■ **To do**: Restate word for word the line containing "Instruction: Choose highlighted" and all remaining lines of the entries below.

■ **Pixel coordinate grounding data**:
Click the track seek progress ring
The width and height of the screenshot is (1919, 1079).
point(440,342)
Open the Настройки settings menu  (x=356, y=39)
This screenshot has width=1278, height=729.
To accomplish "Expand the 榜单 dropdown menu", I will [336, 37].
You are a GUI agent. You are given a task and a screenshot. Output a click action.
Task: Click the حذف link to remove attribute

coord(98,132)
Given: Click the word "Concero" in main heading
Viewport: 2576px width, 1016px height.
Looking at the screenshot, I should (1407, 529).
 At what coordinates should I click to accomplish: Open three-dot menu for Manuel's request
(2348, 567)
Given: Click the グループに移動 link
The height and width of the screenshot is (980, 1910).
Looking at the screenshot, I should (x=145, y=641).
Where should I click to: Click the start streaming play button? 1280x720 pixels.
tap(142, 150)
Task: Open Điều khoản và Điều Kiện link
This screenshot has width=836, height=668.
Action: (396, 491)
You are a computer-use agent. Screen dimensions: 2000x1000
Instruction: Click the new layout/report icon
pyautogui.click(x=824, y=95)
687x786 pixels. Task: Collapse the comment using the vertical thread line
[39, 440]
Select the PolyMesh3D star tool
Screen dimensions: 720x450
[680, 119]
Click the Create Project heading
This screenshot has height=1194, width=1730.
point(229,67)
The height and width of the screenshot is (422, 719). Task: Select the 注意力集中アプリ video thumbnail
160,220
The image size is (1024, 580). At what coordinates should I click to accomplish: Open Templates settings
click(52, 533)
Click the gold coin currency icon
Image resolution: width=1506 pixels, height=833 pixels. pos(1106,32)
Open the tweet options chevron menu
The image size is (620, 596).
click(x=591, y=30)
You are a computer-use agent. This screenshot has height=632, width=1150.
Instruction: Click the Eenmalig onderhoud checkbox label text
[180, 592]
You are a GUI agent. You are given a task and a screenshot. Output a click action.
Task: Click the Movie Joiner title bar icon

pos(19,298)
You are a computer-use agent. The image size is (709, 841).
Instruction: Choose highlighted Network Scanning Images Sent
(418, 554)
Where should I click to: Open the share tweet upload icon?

■ **Solution for this exercise**:
Instruction: Choose highlighted Network Scanning Images Sent
(418, 554)
Where should I click to: Open the share tweet upload icon?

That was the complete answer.